Costa Rica Wants More Data on Nicaragua Canal Eco Impact

Nicaragua will have to provide Costa Rica with more information on the potential environmental impact that the proposed USD 50 billion Nicaragua Grand Canal could have on the San Juan river, southern bank of which is Costa Rican territory, Reuters reported Costa Rican President Luis Guillermo Solís Rivera as saying.

The project includes dredging of the Lake Nicaragua, which the Costa Rican government fears could lead to sedimentation in the San Juan.

President Solis said that Costa Rica had already asked Nicaragua of their plans to prevent sedimentation in the San Juan, but had received no reply at the time.

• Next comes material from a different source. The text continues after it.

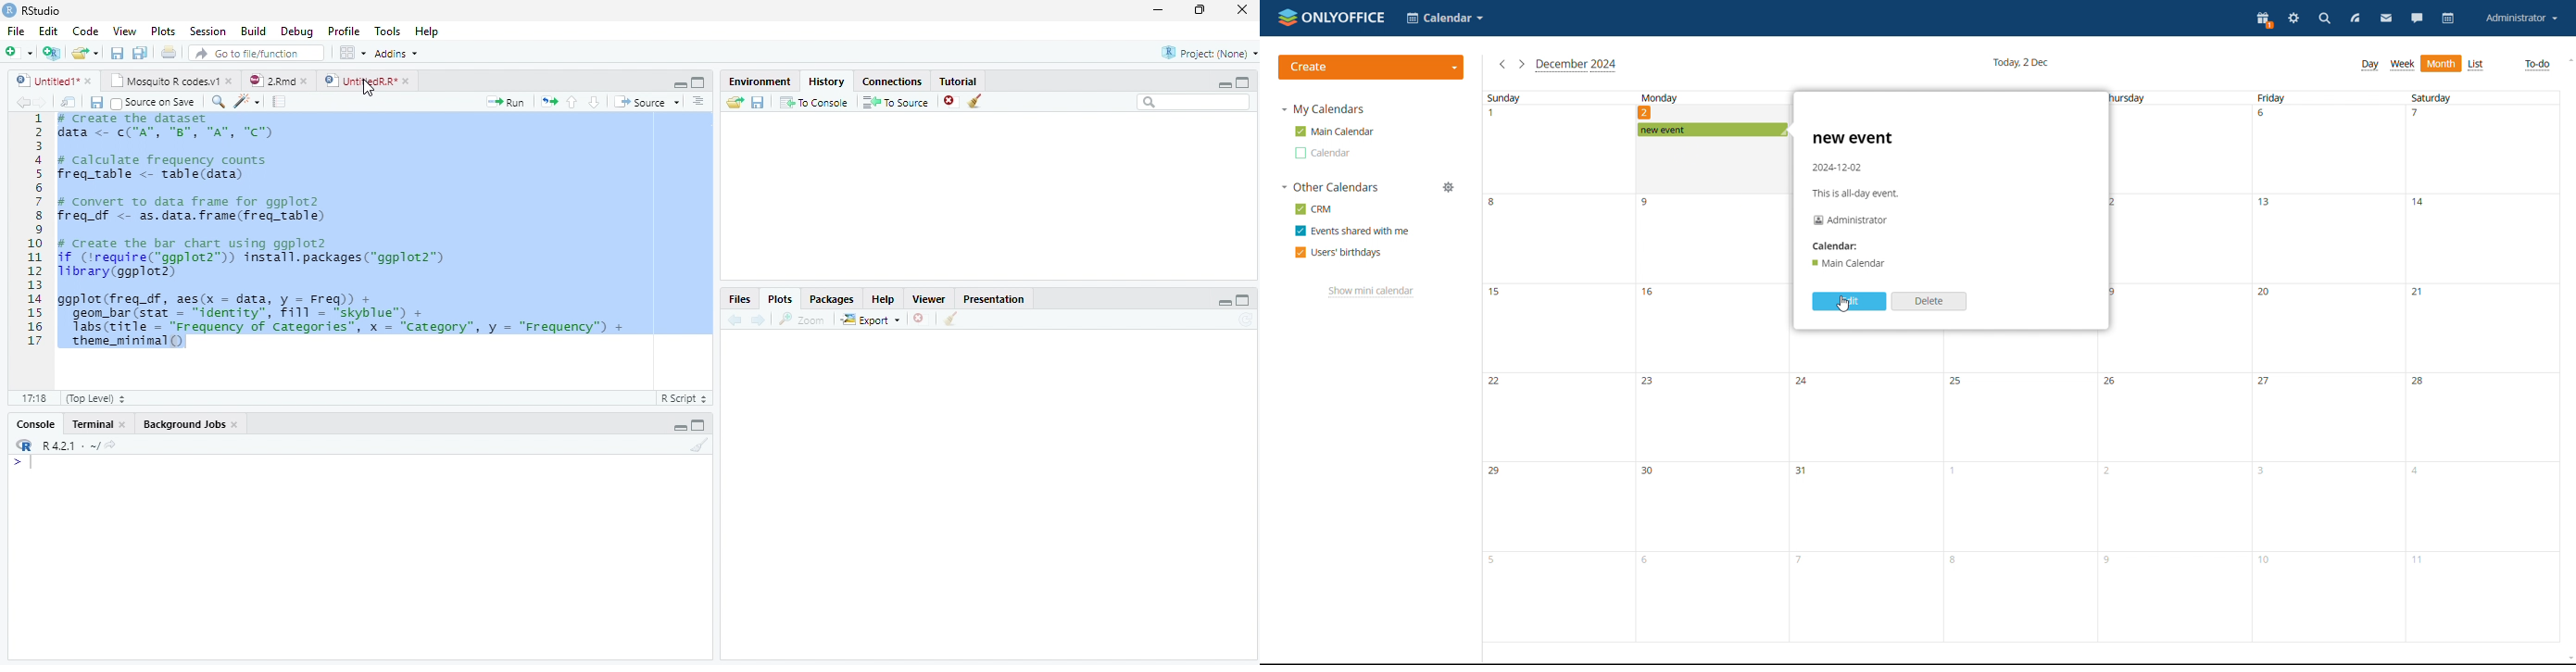 This screenshot has height=672, width=2576. Describe the element at coordinates (1244, 82) in the screenshot. I see `Maximize` at that location.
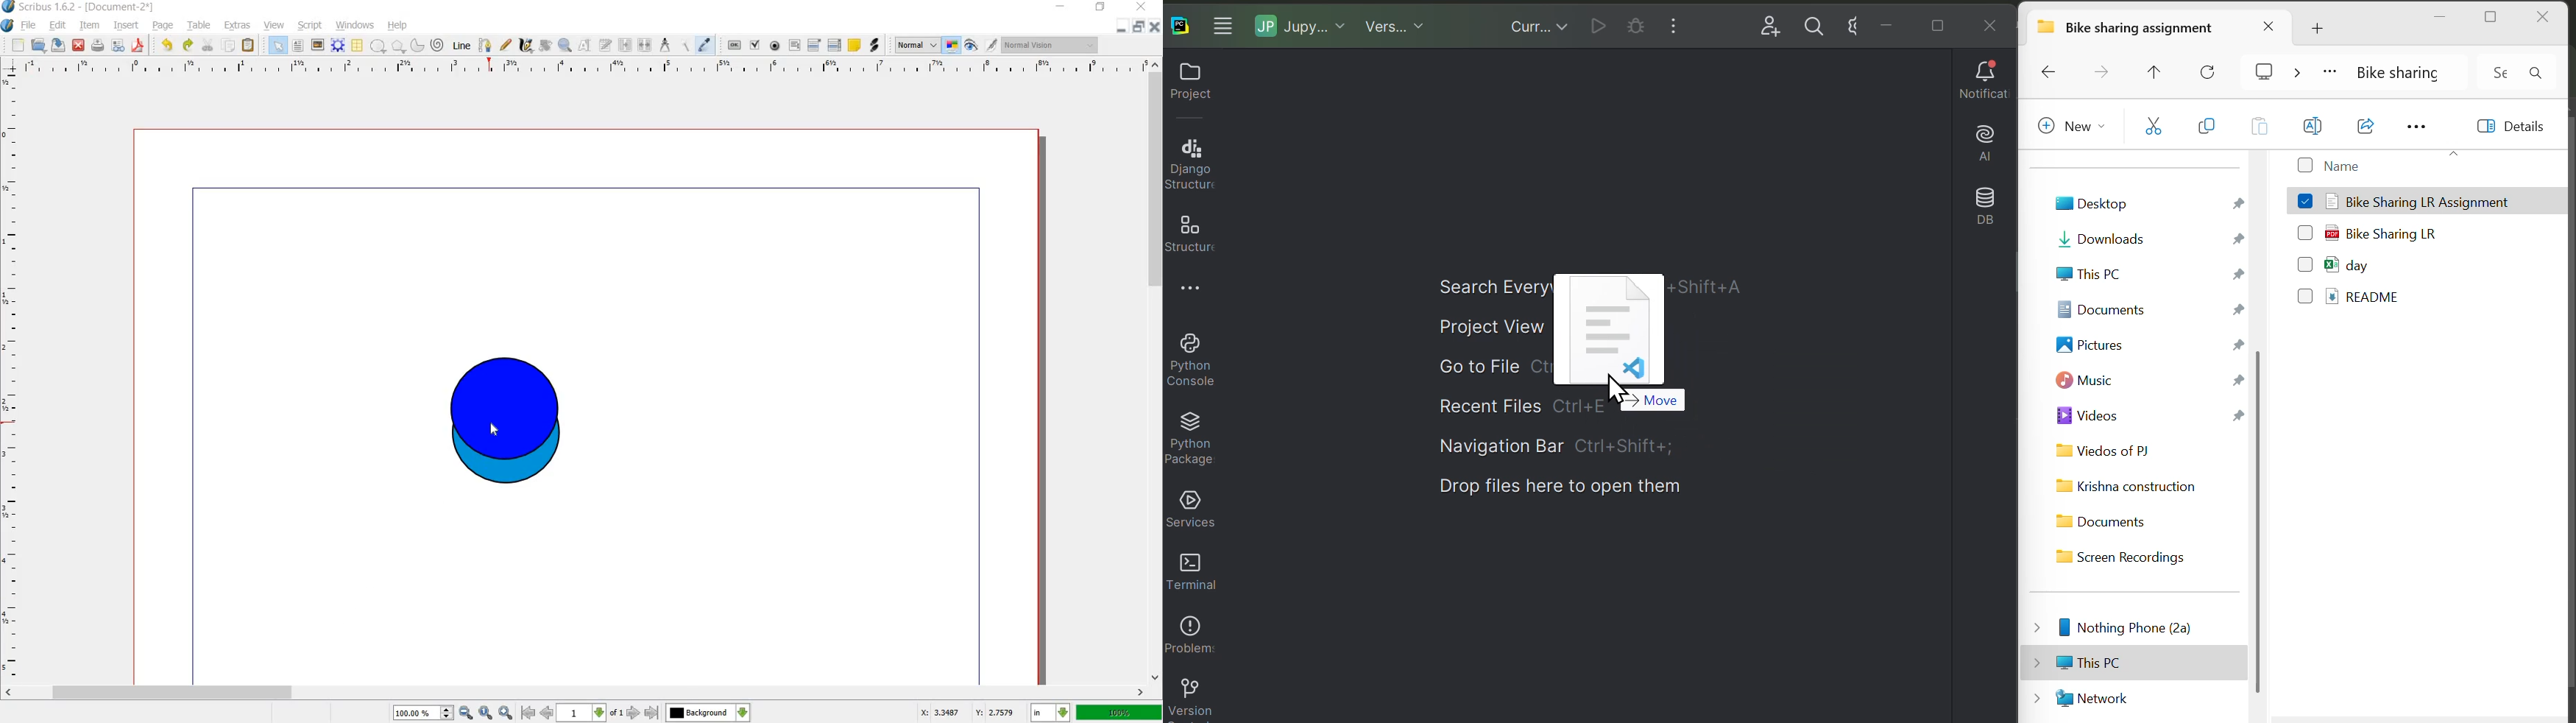 This screenshot has width=2576, height=728. I want to click on scroll bar, so click(1156, 368).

Solis also said that the only point of concern for Costa Rica was the Canal’s potential environmental impact on the country.

Projected to rival the neighbouring Panama Canal, the Nicaragua Grand Canal is a proposed 172-mile waterway, 230 to 520 metres wide and 27.6 metres deep.

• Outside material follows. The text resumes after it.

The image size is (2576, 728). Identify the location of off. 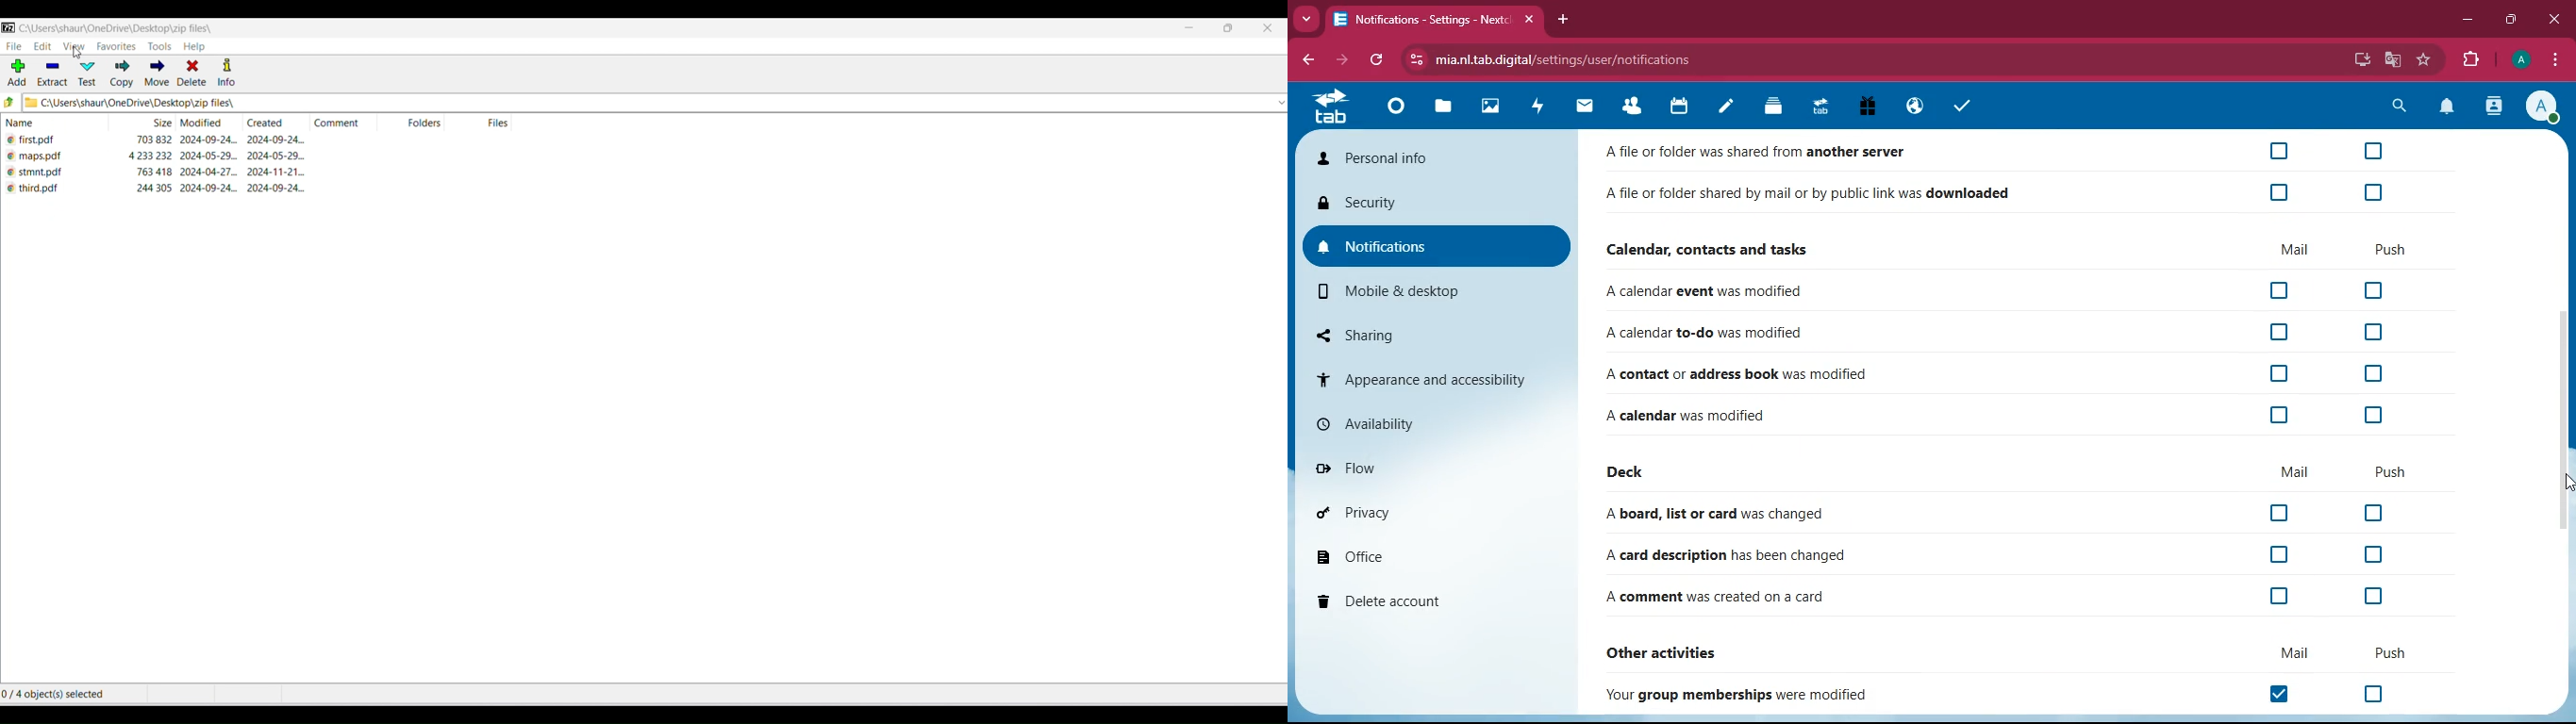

A UK-based consultancy Environmental Resources Management Ltd. (ERM) delivered the social and environmental study on the impact of the proposed Canal last week.

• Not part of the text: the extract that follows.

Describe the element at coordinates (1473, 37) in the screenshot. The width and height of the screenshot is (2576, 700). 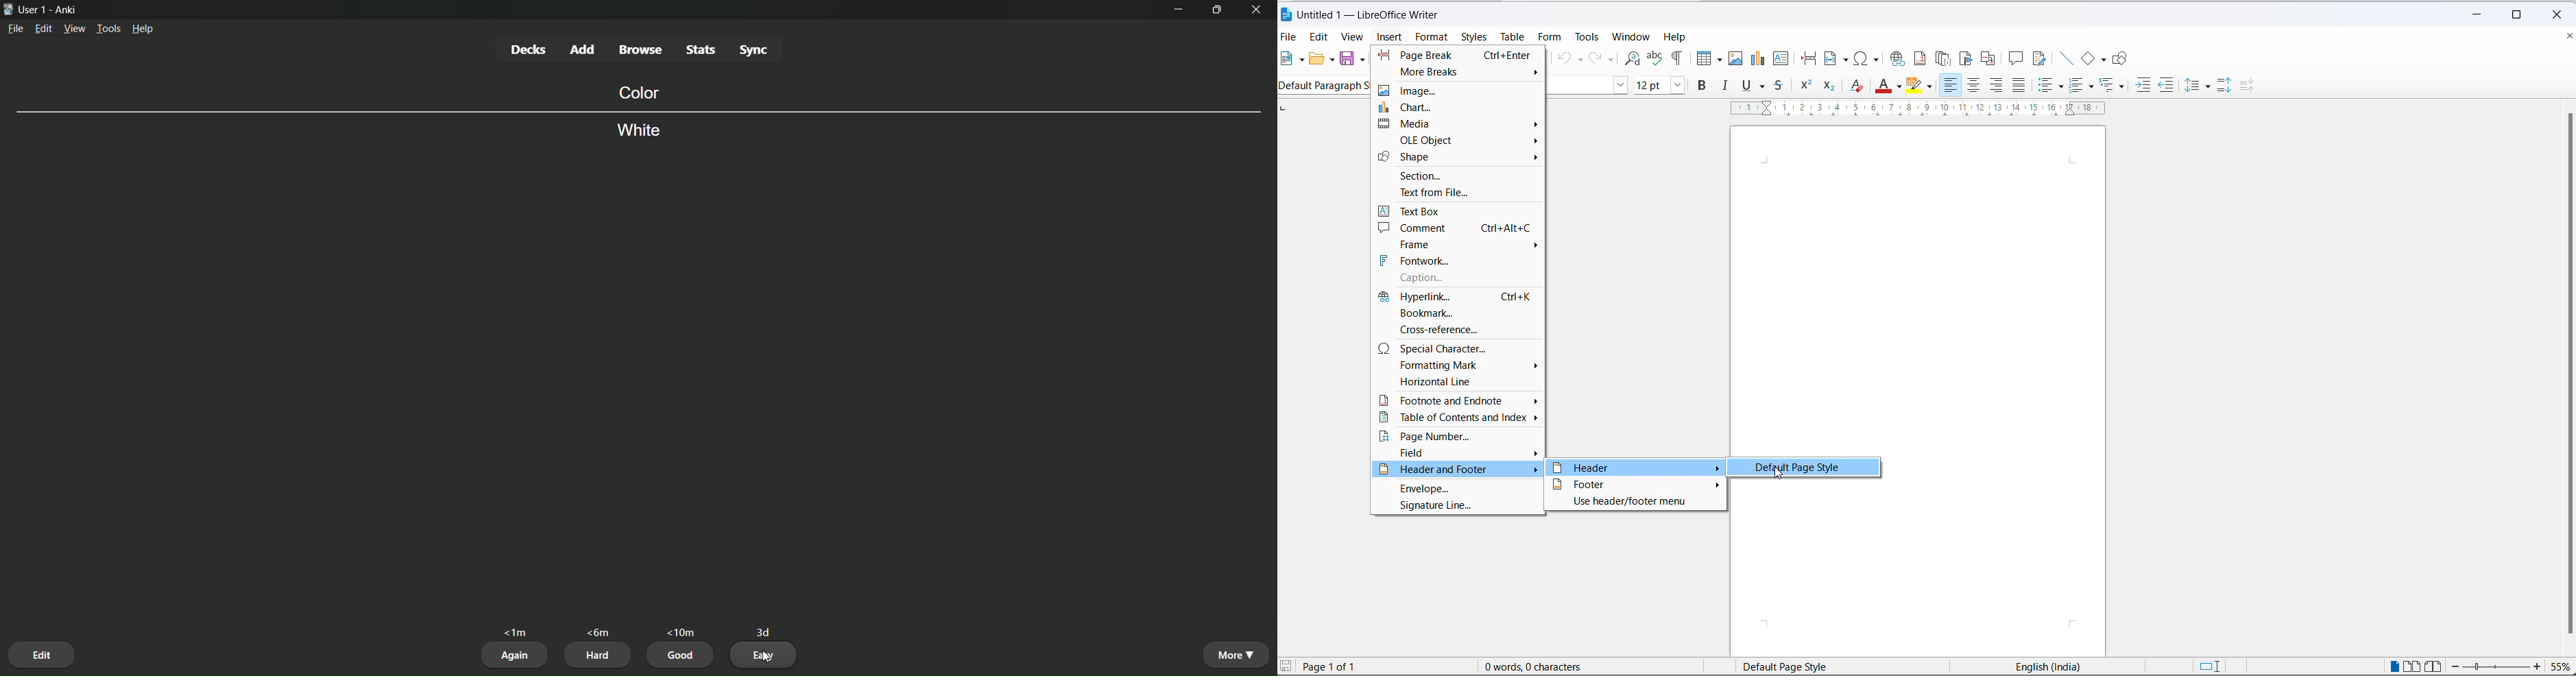
I see `styles` at that location.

ERM did not disclose any of its findings, only saying that the study revealed potential challenges the Nicaraguan government and the contractor – the Hong Kong-based HK Nicaragua Canal Development Investment Co Ltd (HKND Group) – could face.

The completion of the study is a first significant development within the project since the groundbreaking ceremony organised back in December.

The project is expected to be completed in five years with the Canal becoming operational by 2020.  According to HKDN Group, the Canal project will include 6 sub projects: the Canal (including locks), 2 ports, a free trade zone, holiday resorts, an international airport and several roads. In addition, there will be construction of a power station, cement factory, steel factory and other related facilities.